Assigned task ▸
Reproduce the records in full. Alter nothing.

Excerpted data ▸
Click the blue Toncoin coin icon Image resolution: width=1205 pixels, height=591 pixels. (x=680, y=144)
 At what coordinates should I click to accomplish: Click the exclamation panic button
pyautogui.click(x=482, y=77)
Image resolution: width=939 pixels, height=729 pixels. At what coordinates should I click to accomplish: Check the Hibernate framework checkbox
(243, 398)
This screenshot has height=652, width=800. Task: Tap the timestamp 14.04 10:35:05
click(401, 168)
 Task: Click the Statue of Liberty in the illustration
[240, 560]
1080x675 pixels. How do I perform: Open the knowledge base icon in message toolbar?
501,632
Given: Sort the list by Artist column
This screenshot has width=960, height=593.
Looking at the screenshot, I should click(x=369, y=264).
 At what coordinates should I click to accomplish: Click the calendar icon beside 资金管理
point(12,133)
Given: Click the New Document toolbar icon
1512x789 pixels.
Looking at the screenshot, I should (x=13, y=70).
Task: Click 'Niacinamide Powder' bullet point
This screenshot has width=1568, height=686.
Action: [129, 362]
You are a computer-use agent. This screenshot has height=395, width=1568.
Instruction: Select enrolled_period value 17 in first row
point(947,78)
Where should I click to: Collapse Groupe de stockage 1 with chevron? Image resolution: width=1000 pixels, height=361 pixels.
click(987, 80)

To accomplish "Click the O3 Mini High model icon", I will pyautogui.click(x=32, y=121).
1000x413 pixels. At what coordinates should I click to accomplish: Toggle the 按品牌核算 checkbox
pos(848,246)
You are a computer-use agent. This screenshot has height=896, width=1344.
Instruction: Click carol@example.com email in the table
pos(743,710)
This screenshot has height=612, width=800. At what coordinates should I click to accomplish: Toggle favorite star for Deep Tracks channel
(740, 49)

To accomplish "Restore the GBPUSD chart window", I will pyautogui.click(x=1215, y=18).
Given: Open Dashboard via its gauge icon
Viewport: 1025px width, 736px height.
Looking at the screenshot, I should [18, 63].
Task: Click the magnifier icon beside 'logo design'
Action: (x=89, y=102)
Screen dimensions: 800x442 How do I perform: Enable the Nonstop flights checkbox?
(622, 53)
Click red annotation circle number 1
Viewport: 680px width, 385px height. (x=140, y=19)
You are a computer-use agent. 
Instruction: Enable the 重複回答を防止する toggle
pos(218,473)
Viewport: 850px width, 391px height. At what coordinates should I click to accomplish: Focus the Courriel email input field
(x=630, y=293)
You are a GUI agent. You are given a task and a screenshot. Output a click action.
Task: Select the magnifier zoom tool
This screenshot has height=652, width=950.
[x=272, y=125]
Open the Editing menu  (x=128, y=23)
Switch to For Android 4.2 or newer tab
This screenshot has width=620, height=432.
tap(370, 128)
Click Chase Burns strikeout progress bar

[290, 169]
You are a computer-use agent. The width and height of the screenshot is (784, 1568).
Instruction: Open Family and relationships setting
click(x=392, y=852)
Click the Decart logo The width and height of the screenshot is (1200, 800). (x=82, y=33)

Result of the exercise ▸
Click the blue Toncoin coin icon Image resolution: width=1205 pixels, height=591 pixels. (x=680, y=144)
 At what coordinates should I click to accomplish: Click the exclamation panic button
pyautogui.click(x=482, y=77)
Image resolution: width=939 pixels, height=729 pixels. At what coordinates should I click to accomplish: Check the Hibernate framework checkbox
(243, 398)
This screenshot has height=652, width=800. Task: Tap the timestamp 14.04 10:35:05
click(401, 168)
 Task: Click the Statue of Liberty in the illustration
[240, 560]
1080x675 pixels. How do I perform: Open the knowledge base icon in message toolbar?
501,632
Given: Sort the list by Artist column
This screenshot has width=960, height=593.
Looking at the screenshot, I should click(x=369, y=264).
 At what coordinates should I click to accomplish: Click the calendar icon beside 资金管理
point(12,133)
Given: Click the New Document toolbar icon
1512x789 pixels.
Looking at the screenshot, I should (x=13, y=70).
Task: Click 'Niacinamide Powder' bullet point
This screenshot has width=1568, height=686.
Action: [129, 362]
You are a computer-use agent. This screenshot has height=395, width=1568.
Instruction: Select enrolled_period value 17 in first row
point(947,78)
Where should I click to: Collapse Groupe de stockage 1 with chevron? Image resolution: width=1000 pixels, height=361 pixels.
click(987, 80)

To accomplish "Click the O3 Mini High model icon", I will pyautogui.click(x=32, y=121).
1000x413 pixels. At what coordinates should I click to accomplish: Toggle the 按品牌核算 checkbox
pos(848,246)
You are a computer-use agent. This screenshot has height=896, width=1344.
Instruction: Click carol@example.com email in the table
pos(743,710)
This screenshot has height=612, width=800. At what coordinates should I click to accomplish: Toggle favorite star for Deep Tracks channel
(740, 49)

To accomplish "Restore the GBPUSD chart window", I will pyautogui.click(x=1215, y=18).
Given: Open Dashboard via its gauge icon
Viewport: 1025px width, 736px height.
Looking at the screenshot, I should [18, 63].
Task: Click the magnifier icon beside 'logo design'
Action: (x=89, y=102)
Screen dimensions: 800x442 How do I perform: Enable the Nonstop flights checkbox?
(622, 53)
Click red annotation circle number 1
Viewport: 680px width, 385px height. (x=140, y=19)
You are a computer-use agent. 
Instruction: Enable the 重複回答を防止する toggle
pos(218,473)
Viewport: 850px width, 391px height. At what coordinates should I click to accomplish: Focus the Courriel email input field
(x=630, y=293)
You are a GUI agent. You are given a task and a screenshot. Output a click action.
Task: Select the magnifier zoom tool
This screenshot has height=652, width=950.
[x=272, y=125]
Open the Editing menu  (x=128, y=23)
Switch to For Android 4.2 or newer tab
This screenshot has width=620, height=432.
tap(370, 128)
Click Chase Burns strikeout progress bar

[290, 169]
You are a computer-use agent. The width and height of the screenshot is (784, 1568).
Instruction: Open Family and relationships setting
click(x=392, y=852)
Click the Decart logo The width and height of the screenshot is (1200, 800). (x=82, y=33)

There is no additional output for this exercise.